**** EXTRACT

In the past 20 years or so, the survival of patients with malignant diseases has been prolonged due to the improved chemotherapy protocols, targeted biological treatment, enhanced surgery and radiotherapy and new interventional radiology methods (1). Nonetheless, certain metastatic diseases can be managed in the long term, making them practically chronic. However, improvement in survival is often at the expense of damage to other organs, including the cardiovascular (CV) system (2). CV diseases are the second leading cause of long-term morbidity and mortality in patients treated for cancer (3).
Initially, the occurrence of cardiotoxicity was almost exclusively associated with the anthracycline therapy induced irreversible left ventricular (LV) systolic dysfunction leading to symptomatic heart failure. With the development of biological anti-HER based therapy, it has been established that it can cause, for the most part, reversible damage of heart function. A decade and half ago, this triggered a division of cardiotoxicity into two basic types: irreversible (type I) and reversible (type II) (4). However, due to a substantial amount of overlapping in terms of both the clinical picture and the course of the disease, this division has not demonstrated to be indisputable and comprehensive. On the other hand, cardiotoxicity cannot be associated only with LV systolic dysfunction as oncology therapy may cause a number of CV diseases such as new or worsening hypertension, vasospastic and/or thrombotic ischemia in the myocardium, worsening of atherosclerosis, rhythm and conduction disorders, and myocarditis. It is also important to identify patients at high risk for developing cardiotoxicity; the predisposition is multifactorial and determined by an interaction of genetic and environmental factors. Some of the defined risk factors are a positive family history of CV disease, age, gender, arterial hypertension and dyslipidemia. It has also been established that there is an increased risk for the development of cardiotoxicity in patients with reduced LV systolic function and significant arrhythmias. (5) In addition, it was necessary to define the follow-up of patients currently receiving or who had previously received cardiotoxic chemotherapy. Cardiotoxicity can manifest itself symptomatically or completely asymptomatically during or immediately after treatment (in the following few days or weeks), but also long time after the end of antitumor therapy (e.g. after the use of anthracyclines). (6) Due to the complexity of the disease, it was necessary to form cardio-oncology teams.

********
**** THE DATA

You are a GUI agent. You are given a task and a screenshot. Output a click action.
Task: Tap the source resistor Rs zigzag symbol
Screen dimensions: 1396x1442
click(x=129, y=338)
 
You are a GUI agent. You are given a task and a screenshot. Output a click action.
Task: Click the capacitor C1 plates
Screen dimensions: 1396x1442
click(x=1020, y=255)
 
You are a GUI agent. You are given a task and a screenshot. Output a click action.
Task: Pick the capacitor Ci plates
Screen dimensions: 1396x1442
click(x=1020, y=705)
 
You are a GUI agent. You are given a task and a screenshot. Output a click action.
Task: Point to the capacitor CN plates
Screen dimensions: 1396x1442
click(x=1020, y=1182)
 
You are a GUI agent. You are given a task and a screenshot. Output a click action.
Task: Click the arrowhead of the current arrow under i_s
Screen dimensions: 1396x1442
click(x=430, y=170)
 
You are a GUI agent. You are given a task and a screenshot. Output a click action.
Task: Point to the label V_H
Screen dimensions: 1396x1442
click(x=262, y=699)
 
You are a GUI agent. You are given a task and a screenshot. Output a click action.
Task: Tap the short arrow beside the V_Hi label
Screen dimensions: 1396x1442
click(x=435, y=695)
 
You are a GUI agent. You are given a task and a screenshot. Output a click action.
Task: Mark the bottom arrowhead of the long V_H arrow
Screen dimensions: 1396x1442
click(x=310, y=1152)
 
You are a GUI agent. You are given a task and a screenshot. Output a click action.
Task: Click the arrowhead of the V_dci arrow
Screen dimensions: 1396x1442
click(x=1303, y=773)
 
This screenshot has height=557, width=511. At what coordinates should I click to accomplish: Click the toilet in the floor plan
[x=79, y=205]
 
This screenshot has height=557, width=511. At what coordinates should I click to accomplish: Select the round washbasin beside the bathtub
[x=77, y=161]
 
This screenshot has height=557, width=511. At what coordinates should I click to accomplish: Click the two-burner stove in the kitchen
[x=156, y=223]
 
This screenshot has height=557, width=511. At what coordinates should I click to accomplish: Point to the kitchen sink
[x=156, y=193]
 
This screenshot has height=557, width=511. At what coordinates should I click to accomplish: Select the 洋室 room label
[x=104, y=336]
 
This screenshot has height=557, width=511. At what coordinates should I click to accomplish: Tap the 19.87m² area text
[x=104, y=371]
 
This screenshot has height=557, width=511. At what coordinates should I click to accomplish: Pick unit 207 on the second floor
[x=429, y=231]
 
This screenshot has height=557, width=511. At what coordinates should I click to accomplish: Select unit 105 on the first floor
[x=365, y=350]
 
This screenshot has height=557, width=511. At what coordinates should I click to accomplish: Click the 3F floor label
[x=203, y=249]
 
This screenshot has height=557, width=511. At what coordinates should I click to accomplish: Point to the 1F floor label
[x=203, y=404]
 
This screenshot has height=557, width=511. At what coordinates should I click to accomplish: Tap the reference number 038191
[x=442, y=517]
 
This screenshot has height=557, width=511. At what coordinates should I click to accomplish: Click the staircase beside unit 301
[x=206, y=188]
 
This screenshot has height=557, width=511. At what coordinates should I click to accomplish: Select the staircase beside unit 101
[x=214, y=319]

********

#### [WHAT IS EXPECTED]
Which cardiovascular diseases, other than left ventricular systolic dysfunction, does the text on cardiotoxicity say oncology therapy may cause? List all of them.

#### [ANSWER TO THE PROBLEM]
- New or worsening hypertension
- Vasospastic and/or thrombotic ischemia in the myocardium
- Worsening of atherosclerosis
- Rhythm and conduction disorders
- Myocarditis